### TASK TO COMPLETE
Find how many lines in the material below hold the word "info". Reply with that figure alone.

### SUPPLIED DATA
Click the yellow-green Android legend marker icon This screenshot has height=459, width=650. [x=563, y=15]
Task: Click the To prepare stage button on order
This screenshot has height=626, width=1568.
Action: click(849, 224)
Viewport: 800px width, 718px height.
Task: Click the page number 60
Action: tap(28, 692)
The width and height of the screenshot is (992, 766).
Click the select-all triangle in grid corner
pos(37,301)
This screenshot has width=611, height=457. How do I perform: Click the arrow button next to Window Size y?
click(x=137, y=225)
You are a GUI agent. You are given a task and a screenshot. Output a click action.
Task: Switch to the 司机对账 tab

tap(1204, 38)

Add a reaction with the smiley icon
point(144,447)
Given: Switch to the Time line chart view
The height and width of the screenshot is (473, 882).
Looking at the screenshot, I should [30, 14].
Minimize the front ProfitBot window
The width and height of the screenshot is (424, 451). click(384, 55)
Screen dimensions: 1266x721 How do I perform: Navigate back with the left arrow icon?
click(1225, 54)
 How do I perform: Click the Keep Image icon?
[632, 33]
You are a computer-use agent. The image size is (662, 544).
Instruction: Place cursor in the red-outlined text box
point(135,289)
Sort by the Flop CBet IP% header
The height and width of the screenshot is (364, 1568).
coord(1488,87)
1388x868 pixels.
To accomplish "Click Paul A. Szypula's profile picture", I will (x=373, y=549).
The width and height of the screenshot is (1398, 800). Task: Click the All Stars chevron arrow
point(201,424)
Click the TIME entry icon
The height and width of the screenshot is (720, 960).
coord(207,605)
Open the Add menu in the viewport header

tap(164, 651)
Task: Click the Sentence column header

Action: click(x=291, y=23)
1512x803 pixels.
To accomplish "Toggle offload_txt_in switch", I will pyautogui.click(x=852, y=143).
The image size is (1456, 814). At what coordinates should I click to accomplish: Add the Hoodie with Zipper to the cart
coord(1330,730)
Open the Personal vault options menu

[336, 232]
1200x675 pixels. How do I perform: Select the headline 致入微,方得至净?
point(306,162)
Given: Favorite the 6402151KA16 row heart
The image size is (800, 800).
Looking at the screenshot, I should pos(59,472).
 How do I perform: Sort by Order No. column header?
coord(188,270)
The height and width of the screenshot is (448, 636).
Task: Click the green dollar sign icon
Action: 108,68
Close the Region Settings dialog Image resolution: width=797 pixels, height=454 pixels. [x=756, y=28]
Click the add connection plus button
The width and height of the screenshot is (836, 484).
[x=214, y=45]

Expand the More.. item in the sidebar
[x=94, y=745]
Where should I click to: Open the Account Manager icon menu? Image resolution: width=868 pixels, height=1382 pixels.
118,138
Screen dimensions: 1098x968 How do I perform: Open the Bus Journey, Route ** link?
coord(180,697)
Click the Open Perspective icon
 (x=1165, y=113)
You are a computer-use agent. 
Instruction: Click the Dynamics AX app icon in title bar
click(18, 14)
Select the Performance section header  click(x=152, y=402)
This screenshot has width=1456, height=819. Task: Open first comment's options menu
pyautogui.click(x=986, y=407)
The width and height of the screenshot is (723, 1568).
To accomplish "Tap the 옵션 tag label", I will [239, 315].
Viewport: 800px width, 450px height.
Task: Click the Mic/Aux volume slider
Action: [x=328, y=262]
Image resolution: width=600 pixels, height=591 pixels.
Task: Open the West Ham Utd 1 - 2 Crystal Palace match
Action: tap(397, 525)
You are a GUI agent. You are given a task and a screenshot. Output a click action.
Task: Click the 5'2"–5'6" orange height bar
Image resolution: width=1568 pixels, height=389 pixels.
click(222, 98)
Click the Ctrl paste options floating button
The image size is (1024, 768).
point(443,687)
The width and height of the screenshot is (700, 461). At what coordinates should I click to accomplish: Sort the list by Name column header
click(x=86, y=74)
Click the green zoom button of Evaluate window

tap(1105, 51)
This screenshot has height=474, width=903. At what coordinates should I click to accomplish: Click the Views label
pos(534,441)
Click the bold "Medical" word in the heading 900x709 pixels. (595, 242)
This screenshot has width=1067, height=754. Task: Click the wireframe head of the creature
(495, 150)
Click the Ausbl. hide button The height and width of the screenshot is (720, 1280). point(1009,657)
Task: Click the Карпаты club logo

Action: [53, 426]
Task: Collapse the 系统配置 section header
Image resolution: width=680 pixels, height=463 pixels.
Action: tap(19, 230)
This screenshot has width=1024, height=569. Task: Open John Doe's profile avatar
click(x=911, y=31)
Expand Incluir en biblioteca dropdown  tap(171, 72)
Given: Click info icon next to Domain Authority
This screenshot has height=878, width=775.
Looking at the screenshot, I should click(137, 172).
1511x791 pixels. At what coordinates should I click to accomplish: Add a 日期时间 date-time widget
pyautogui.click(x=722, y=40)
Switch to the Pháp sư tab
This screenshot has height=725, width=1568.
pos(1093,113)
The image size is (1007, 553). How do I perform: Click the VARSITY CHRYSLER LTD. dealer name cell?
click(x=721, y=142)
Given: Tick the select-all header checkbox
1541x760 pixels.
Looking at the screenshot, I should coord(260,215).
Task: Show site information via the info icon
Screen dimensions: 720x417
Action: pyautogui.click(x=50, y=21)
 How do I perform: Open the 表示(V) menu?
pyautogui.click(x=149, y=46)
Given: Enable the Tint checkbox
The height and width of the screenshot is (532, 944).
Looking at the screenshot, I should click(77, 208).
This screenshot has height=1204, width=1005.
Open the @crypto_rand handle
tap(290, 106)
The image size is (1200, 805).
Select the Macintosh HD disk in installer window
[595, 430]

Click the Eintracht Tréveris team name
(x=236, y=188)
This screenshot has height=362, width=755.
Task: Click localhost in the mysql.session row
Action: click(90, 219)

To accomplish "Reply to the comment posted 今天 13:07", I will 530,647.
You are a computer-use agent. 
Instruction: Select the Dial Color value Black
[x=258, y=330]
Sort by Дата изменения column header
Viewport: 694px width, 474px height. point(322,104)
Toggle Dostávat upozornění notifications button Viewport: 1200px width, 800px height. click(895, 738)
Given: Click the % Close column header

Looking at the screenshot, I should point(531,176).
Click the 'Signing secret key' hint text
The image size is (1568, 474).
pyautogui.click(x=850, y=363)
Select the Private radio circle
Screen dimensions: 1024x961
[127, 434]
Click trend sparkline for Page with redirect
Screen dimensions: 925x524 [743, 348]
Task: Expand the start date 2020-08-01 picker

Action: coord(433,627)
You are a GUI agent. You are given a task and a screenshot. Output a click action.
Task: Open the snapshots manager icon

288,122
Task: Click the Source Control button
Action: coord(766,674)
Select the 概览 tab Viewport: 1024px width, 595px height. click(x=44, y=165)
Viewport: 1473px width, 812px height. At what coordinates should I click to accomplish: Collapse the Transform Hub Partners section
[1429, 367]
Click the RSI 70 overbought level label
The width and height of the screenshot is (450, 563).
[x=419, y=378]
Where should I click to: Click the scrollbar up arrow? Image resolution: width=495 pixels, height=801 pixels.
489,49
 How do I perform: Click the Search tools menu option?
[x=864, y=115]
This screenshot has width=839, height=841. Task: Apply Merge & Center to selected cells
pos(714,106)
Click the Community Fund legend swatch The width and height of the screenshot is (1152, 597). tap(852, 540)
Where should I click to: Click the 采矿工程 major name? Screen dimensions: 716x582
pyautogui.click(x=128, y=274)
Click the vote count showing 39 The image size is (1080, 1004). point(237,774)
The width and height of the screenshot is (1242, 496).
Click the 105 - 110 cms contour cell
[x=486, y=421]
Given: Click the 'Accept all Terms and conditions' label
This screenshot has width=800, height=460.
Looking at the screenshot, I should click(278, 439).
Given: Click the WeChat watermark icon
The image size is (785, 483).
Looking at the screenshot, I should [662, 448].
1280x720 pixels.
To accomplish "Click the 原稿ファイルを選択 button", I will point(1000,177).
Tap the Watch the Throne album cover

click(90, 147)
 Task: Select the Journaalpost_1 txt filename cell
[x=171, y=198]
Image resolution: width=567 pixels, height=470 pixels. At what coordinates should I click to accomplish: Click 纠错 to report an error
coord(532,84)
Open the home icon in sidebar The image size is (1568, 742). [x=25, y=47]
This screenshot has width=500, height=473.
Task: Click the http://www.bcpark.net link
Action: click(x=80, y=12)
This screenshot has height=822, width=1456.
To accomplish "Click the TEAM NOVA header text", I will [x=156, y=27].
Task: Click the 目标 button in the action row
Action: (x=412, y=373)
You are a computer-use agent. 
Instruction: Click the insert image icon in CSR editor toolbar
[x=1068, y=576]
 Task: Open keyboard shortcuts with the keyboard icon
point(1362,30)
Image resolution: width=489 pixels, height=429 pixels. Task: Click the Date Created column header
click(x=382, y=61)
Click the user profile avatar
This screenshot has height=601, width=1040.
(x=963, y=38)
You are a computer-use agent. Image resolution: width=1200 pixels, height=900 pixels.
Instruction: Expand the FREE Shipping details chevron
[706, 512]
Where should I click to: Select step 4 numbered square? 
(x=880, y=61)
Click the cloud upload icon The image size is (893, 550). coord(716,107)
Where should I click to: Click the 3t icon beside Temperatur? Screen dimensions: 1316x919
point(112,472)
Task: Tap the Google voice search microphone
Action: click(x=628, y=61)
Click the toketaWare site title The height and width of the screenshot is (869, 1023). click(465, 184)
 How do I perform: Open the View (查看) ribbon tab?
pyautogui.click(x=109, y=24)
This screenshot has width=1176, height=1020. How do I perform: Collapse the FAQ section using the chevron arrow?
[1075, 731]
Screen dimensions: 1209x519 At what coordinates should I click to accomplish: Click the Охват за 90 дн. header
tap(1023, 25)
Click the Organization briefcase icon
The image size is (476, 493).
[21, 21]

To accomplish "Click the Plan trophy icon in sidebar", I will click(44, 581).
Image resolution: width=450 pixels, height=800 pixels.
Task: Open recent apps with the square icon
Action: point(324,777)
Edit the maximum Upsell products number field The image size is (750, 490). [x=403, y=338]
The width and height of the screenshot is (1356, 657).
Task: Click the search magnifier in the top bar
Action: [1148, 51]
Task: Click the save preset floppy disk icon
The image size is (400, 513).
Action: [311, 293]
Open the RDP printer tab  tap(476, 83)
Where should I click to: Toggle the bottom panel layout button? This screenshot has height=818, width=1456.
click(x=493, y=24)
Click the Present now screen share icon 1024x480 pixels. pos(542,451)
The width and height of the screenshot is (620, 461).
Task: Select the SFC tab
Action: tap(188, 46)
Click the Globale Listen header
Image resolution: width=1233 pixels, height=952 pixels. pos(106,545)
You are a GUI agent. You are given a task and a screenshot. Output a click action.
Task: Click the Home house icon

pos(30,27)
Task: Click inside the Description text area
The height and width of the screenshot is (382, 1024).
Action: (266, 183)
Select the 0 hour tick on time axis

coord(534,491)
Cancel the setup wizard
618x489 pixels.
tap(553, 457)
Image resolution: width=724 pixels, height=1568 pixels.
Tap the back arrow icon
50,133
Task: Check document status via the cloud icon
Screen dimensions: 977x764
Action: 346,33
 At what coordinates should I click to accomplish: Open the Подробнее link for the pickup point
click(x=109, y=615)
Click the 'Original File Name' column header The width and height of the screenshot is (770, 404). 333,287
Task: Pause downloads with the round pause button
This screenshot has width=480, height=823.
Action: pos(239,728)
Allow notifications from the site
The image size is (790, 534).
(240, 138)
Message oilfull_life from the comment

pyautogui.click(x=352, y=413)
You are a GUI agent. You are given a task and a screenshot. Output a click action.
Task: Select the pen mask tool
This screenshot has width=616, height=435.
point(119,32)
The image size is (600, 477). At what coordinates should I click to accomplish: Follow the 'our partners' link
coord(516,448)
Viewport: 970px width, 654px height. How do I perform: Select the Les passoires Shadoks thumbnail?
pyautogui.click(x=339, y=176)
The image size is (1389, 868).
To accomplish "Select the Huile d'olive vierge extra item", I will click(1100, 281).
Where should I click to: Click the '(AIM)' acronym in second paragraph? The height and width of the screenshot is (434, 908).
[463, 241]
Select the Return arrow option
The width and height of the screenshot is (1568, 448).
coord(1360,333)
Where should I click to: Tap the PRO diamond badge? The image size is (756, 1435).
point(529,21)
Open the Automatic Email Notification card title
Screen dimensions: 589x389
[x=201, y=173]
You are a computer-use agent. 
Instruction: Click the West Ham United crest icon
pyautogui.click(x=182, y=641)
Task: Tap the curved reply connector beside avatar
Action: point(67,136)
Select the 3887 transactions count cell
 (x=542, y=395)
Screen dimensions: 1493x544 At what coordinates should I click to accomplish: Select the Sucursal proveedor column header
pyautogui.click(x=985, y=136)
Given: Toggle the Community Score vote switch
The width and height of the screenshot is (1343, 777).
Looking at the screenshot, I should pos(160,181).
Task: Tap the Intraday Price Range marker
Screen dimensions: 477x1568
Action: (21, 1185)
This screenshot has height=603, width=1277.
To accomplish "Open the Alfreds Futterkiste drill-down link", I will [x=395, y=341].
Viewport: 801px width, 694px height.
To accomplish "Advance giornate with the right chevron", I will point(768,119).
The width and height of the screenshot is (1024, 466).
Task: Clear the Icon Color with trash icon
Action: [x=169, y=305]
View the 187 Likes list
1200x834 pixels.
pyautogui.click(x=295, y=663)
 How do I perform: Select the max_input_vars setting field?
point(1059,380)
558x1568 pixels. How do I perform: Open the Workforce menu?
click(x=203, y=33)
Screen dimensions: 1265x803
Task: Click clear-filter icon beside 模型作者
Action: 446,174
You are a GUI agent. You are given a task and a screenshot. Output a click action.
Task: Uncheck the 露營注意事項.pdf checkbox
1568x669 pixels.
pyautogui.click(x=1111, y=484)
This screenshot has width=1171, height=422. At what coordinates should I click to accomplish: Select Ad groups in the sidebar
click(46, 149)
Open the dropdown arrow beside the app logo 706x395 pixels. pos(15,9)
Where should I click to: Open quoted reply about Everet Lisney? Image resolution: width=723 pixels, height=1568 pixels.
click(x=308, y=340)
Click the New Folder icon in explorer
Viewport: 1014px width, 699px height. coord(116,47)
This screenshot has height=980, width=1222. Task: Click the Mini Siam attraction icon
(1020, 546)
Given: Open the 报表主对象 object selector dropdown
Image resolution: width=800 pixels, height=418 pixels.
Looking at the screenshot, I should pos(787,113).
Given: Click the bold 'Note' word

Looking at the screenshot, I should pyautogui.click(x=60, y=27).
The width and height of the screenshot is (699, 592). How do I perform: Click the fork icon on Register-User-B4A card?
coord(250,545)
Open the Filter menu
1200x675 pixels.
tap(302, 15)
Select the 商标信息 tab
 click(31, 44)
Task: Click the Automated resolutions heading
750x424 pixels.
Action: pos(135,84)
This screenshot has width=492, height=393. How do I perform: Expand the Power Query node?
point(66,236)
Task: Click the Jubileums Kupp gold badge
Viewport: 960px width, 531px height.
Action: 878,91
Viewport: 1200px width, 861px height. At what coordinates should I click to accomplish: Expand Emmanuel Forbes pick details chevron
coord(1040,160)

### RESPONSE TO THE EXERCISE
2